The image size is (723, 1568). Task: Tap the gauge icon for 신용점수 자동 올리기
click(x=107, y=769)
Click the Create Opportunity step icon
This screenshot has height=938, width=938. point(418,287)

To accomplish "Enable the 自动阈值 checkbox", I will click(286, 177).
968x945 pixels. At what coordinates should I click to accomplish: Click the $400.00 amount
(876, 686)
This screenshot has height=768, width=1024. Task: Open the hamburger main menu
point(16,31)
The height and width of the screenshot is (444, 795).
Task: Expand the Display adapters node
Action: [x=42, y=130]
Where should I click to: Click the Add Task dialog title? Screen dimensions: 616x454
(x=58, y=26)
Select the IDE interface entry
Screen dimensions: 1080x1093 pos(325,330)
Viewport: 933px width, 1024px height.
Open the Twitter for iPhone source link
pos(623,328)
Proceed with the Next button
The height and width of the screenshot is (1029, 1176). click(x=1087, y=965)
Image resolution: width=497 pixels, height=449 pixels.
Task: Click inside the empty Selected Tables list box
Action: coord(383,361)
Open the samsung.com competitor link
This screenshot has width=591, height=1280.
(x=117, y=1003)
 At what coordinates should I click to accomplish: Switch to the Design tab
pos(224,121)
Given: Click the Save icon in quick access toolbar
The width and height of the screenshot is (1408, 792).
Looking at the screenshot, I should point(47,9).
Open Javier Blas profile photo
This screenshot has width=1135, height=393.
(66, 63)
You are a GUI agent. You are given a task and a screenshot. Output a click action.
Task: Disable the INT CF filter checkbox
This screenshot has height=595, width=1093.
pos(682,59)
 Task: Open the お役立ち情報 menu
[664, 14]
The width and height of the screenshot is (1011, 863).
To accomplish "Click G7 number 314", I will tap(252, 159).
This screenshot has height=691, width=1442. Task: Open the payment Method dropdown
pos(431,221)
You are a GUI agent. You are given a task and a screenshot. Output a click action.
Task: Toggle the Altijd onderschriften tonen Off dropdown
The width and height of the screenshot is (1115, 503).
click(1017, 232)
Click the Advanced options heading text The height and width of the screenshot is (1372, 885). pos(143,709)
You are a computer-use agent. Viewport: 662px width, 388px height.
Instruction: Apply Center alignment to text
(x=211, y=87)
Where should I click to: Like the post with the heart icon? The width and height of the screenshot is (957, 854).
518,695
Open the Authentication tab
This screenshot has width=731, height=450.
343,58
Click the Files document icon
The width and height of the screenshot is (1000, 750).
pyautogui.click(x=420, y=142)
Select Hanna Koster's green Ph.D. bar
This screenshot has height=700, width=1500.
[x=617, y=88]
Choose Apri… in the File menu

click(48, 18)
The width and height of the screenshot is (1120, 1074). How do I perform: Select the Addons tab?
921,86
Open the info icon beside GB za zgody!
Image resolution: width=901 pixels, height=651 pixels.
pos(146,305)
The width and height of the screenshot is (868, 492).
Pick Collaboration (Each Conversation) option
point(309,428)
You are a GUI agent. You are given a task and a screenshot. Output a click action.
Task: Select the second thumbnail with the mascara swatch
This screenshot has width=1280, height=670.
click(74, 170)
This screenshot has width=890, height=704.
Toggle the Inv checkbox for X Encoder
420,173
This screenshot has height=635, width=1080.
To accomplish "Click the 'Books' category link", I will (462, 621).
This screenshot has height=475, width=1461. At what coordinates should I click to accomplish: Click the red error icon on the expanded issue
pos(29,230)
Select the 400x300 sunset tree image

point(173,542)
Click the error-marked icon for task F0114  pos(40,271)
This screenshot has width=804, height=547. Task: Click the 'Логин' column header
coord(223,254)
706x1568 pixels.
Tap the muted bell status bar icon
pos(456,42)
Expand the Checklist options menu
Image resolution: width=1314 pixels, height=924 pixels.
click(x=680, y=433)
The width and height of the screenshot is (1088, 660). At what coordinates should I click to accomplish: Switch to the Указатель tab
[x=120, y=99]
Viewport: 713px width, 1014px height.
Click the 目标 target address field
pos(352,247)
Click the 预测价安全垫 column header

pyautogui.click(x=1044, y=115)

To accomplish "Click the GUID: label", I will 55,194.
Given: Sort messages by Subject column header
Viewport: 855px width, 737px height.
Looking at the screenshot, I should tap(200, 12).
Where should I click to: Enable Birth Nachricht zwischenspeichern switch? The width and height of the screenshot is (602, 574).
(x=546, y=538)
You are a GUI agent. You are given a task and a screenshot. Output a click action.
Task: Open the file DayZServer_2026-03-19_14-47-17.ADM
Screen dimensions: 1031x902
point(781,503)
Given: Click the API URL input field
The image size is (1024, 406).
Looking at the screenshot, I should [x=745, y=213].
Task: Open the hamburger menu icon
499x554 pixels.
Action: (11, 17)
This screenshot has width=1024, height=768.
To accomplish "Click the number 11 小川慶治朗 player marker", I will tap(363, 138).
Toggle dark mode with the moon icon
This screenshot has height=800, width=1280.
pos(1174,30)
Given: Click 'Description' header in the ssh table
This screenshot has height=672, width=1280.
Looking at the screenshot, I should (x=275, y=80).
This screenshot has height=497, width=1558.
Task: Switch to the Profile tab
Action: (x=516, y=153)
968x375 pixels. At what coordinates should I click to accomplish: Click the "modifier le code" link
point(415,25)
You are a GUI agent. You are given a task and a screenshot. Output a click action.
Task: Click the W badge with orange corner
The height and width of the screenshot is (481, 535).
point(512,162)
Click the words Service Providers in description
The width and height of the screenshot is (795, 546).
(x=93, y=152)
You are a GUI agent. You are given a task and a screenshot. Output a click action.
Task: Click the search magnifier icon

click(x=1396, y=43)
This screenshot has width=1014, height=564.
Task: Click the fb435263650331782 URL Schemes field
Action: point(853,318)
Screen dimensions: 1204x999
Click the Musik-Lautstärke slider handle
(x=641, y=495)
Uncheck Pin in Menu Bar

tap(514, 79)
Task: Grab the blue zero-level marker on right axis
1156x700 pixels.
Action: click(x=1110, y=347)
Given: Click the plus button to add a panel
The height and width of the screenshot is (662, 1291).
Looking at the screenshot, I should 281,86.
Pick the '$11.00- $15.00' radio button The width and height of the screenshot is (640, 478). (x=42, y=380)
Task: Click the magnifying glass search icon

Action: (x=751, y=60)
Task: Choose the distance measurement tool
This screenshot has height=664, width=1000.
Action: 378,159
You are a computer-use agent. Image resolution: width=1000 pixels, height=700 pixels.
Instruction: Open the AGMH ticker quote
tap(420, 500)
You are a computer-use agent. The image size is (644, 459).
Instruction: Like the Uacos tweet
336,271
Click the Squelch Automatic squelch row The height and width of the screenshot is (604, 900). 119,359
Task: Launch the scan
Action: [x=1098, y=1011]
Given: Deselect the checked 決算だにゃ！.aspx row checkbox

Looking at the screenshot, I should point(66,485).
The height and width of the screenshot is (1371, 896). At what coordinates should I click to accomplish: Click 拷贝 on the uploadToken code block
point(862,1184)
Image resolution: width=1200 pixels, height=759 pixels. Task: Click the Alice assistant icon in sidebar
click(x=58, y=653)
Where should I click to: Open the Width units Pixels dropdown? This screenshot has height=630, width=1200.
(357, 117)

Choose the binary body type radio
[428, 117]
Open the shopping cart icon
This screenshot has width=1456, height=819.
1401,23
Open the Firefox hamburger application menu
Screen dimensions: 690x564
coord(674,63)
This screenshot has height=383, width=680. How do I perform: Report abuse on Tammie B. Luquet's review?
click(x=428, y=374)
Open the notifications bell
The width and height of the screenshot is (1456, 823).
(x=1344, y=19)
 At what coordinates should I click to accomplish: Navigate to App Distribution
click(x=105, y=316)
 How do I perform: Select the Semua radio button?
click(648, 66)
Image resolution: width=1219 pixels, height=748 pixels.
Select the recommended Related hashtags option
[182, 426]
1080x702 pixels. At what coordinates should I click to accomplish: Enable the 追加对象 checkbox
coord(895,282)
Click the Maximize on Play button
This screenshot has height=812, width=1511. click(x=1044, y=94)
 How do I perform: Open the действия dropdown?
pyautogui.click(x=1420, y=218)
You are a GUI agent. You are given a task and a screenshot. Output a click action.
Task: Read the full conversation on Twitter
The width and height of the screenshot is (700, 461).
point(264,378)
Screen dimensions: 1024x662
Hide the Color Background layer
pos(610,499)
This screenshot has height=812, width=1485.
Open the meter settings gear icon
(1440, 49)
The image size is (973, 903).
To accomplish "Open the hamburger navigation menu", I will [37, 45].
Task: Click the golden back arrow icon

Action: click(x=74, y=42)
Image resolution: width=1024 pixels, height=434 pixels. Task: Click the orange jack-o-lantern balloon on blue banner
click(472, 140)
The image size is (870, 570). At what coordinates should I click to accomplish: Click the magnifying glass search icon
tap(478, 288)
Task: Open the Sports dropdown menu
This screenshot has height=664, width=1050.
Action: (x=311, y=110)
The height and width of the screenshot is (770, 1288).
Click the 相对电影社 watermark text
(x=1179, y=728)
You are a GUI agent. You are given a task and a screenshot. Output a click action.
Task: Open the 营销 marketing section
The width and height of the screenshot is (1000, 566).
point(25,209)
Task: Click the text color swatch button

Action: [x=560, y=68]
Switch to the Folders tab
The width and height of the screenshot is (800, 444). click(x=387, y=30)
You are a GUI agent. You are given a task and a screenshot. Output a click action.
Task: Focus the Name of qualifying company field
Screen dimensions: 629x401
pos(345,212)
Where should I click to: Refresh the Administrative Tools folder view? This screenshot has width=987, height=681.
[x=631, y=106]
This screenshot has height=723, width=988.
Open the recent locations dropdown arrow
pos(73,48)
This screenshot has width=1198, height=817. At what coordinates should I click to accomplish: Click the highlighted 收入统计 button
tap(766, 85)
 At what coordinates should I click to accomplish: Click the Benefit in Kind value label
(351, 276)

******************************

### Activity
Could you return all lines from the records that include the word "computer"?

### Completed exercise
You are a computer-use agent. Viewport: 662px width, 388px height.
You are a computer-use agent. Image resolution: width=1000 pixels, height=700 pixels.
You are a computer-use agent. The image size is (644, 459).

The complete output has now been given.